Smyly was better but wants do-over on sixth inning
Here’s a refresher course on the state of the Texas Rangers’ starting rotation and their rotation depth before the season started:
It was bad.
And in a span of only two weeks, things have gone from bad to worse.
Left-hander Drew Smyly became the latest starter to hit the injured list, finding the 10-day IL on Tuesday with left mid-arm nerve tightness. He was scheduled to start Wednesday against the Oakland A’s, a start that, as of press time, has been filled by TBA.
Smyly joins right-hander Edinson Volquez on the bench and places further burden on a minor-league depth chart that is currently headed by Oh Geez, Never Heard of Him and Not Ready Yet.
And then there is Gio Gonzalez, the two-time All-Star lefty who is a free agent again after opting out of the minor-league deal with the New York Yankees.
“Unlikely,” a Rangers source said.
The good news, according to those who know these things, is that Smyly might miss only Wednesday’s start. The nerve tightness is a common ailment that dissipates quickly.
With Smyly coming back from Tommy John surgery and coming off a start Friday in which he threw 102 pitches in 3 2/3 innings, the Rangers are being extra cautious with him.

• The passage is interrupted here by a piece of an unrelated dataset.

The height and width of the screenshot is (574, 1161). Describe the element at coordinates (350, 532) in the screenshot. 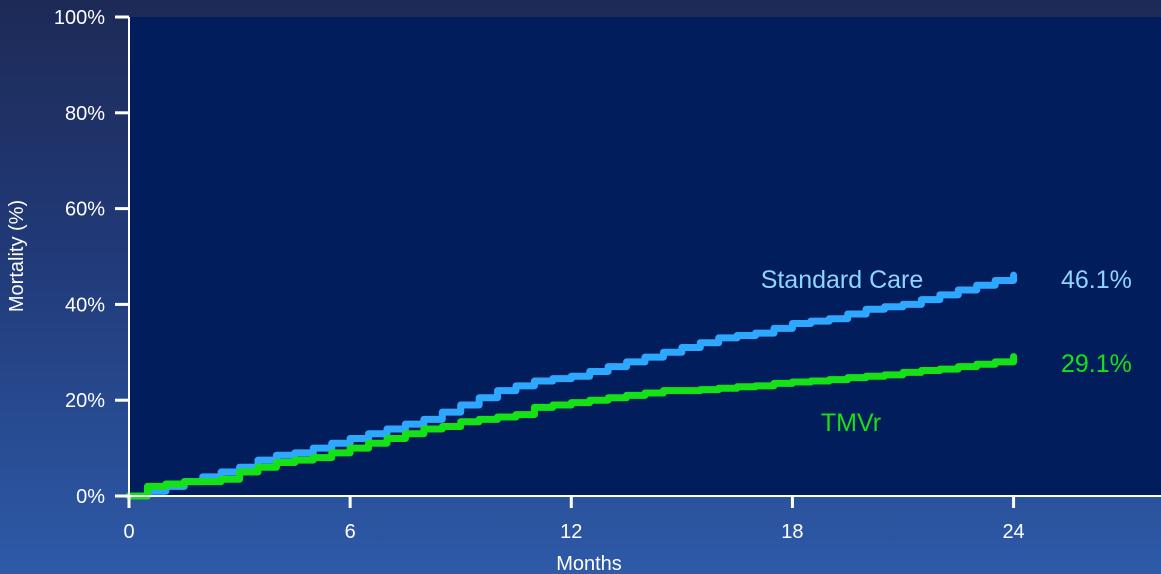

I see `x-tick-label: 6` at that location.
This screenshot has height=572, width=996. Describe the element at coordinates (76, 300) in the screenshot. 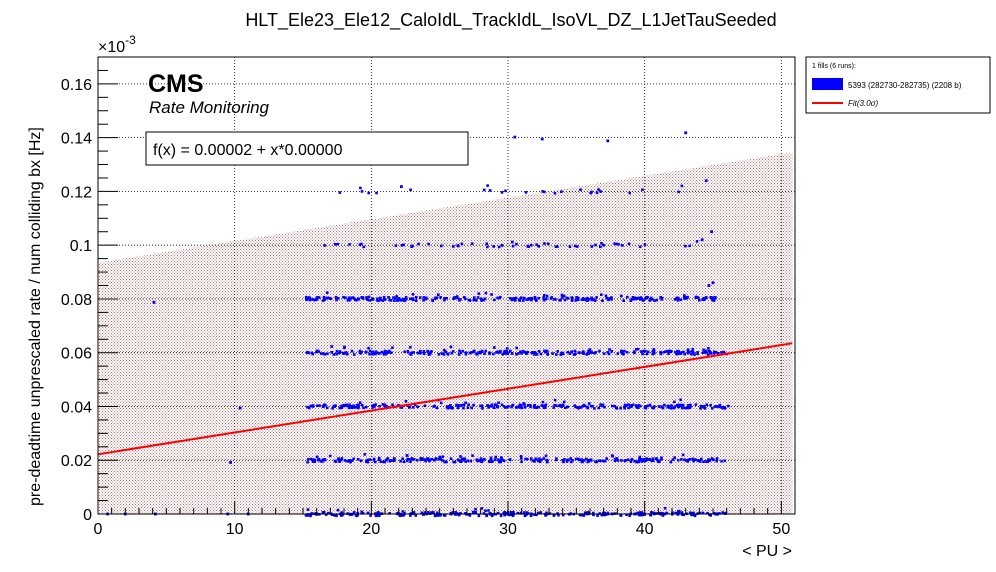

I see `y-tick-label: 0.08` at that location.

Long man Kyle Dowdy was in line for the emergency spot start Wednesday, and fellow righty Wei-Chieh Huang was recalled from Double A Frisco. The Rangers could choose from righties Ariel Jurado and Phillips Valdez and lefty Taylor Hearn if Smyly needs to miss a second start. Or a third.
Manager Chris Woodward assured the media that the medical staff assured him that Smyly’s issue isn’t a major issue.
“They said it’s an easily treatable thing that should go away,” Woodward said. “That leads me to believe that hopefully it’s only one start. We’re not looking at something that’s going to linger on for the whole year or something like that. Nobody was really alarmed.
“Hopefully that’s the truth and they’re not just trying to make me feel better.”
Hope is a good thing, especially considering the Rangers’ options.
Jurado pitched well his last time out for Triple A Nashville but struggled in spring training and didn’t pitch well overall last season in the Rangers’ rotation. Valdez hasn’t been stretched out to handle a starter’s workload, but the Rangers like him.
Valdez is not on the 40-man roster.
Hearn is the prospect closest to the major leagues, and he has pitched well despite a 1-3 record and 4.05 ERA. He has 26 strikeouts in four starts, which ranks fourth in the Pacific Coast League.
The Rangers, though, are hoping they can hold off on Hearn until he logs more starts at Triple A. The goal was to wait until midseason before considering him.
They will be able to do that if the Smyly injury is as mild as the Rangers are saying. If not, the depth will continue to erode away.